METHODS Women will be randomly assign the patients into two groups. The experiment group
will not undergo any vaginal preparation. The control will undergo perioperative vaginal
preparation with antiseptic soap followed by chlorohexidine-alcohol. Both groups will be
checked for cervical dilation with sterile gloves before surgery.
All patients participating in this trail will sign a written informed consent. All patients
will receive preventative antibiotics peri-operatively according to the our hospital
protocol.
Exclusion criteria are a known allergy to antiseptic soap, chlorohexidine-alcohol or
shellfish, or patient who had any infection in the perioperative period.
Inclusion criteria: an elective or emergent CS in a patient who did not report having a
fever or skin infection signs in the 5 days prior to surgery.

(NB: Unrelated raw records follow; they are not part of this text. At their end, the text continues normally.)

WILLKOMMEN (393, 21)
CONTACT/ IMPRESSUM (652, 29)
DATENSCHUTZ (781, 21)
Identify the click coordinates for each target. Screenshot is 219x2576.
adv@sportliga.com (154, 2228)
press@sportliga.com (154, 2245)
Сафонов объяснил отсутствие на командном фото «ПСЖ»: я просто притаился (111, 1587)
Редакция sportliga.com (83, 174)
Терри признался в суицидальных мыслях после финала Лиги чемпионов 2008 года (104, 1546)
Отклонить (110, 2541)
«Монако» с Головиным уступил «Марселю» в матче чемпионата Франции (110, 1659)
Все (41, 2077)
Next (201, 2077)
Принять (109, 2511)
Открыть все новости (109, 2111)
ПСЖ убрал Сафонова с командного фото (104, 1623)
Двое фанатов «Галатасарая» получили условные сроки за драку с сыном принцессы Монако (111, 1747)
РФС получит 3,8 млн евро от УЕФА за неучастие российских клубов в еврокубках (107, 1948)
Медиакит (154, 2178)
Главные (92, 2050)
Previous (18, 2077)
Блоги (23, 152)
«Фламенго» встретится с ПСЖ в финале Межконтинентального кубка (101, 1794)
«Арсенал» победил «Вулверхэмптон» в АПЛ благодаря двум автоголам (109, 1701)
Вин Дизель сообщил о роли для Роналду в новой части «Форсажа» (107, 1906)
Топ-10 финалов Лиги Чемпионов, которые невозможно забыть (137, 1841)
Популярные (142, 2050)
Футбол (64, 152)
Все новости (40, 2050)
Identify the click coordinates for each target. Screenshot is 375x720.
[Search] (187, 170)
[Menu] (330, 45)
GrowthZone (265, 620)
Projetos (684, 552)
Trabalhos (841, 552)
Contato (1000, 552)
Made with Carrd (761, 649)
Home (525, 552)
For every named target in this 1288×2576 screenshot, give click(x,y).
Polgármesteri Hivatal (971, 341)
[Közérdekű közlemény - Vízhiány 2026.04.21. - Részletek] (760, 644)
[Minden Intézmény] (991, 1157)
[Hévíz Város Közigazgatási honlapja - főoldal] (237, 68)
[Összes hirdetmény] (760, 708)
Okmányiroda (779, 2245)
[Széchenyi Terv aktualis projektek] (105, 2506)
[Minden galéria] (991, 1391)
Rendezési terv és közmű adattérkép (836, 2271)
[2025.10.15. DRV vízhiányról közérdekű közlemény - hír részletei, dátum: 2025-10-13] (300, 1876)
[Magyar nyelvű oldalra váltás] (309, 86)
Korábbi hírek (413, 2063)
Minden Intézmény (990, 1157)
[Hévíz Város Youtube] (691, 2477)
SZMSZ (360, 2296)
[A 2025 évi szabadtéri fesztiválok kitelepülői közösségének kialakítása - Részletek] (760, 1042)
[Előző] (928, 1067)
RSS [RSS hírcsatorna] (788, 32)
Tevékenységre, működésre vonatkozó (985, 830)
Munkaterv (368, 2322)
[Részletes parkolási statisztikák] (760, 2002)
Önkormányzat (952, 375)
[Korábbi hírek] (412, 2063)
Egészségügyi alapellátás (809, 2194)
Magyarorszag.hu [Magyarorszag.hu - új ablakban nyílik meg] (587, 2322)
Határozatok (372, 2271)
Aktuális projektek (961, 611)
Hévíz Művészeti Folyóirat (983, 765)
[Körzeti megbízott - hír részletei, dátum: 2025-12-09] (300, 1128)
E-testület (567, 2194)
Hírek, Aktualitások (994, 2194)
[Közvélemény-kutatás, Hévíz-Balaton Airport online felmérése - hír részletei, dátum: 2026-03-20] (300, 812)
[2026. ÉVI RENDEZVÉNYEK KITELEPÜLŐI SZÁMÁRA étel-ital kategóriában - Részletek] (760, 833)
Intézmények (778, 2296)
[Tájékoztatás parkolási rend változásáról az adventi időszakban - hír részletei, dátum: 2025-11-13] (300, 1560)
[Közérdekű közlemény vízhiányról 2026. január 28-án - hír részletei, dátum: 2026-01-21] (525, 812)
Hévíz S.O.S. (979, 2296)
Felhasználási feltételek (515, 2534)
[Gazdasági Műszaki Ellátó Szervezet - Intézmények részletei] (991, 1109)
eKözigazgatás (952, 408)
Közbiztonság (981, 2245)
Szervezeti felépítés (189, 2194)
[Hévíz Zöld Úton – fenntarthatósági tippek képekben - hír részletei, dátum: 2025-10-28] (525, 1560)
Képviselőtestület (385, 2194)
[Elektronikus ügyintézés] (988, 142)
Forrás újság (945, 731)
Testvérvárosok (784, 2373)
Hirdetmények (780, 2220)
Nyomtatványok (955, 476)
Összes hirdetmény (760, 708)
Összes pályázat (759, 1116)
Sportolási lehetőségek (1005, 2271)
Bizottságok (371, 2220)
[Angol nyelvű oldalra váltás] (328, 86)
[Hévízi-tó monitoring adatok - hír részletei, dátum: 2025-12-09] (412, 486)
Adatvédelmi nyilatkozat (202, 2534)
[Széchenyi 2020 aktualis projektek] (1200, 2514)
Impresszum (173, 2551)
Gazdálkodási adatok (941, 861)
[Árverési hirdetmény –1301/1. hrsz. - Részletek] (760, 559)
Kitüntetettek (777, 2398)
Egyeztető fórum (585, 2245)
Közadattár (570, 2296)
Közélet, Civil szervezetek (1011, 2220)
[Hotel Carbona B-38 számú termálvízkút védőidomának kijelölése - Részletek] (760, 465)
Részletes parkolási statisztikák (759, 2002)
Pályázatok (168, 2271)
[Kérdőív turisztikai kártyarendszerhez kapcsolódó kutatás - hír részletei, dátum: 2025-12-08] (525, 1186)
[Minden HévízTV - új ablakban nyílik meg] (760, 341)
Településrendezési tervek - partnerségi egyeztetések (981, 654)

Once a patient is admitted to the delivery room, approximately 7 days to several hours
before the decision to perform a CS will be made and all inclusion criteria met, each
patient will be assigned randomly to a group using a computerized randomization software.
Primary outcome - signs of endometritis (e.g. erythema around surgical scar, discharge or
pain). Patients will be followed daily until discharge. A blood count will be drewn before
discharge to rule out signs of infection. Patients will be contacted 6 weeks after surgery
by telephone to inquire about any signs of infection, Emergency Room visits or ambulatory
visits to the doctor due to endometritis. The participants will be asked if they had
positive skin culture or other wound complications such as cellulitis, seroma or scar
separation.
STATISTICAL ANALYSIS The sample size was calculated for this trail assuming a rate of
endometritis of 6% on the basis of the rates known in literature 2 . A 4% lower rate of
endometritis is expected in the vaginal preparation group compared with the no vaginal
preparation group. A total of 1040 patients will have to enroll in our study, 520 in each
group in order to have 80% power to detect 50% difference in the endometritis rates between
the two groups with a two tailed α level of 0.05.
The data analysis was conducted according to the per-protocol principle. Data will be
stratified according to other factors such as maternal age, BMI, medical background and
specifically diabetes or autoimmune conditions, gestational age, and ethnicity. Relative
risk of primary outcome will be calculated with 95% confidence interval.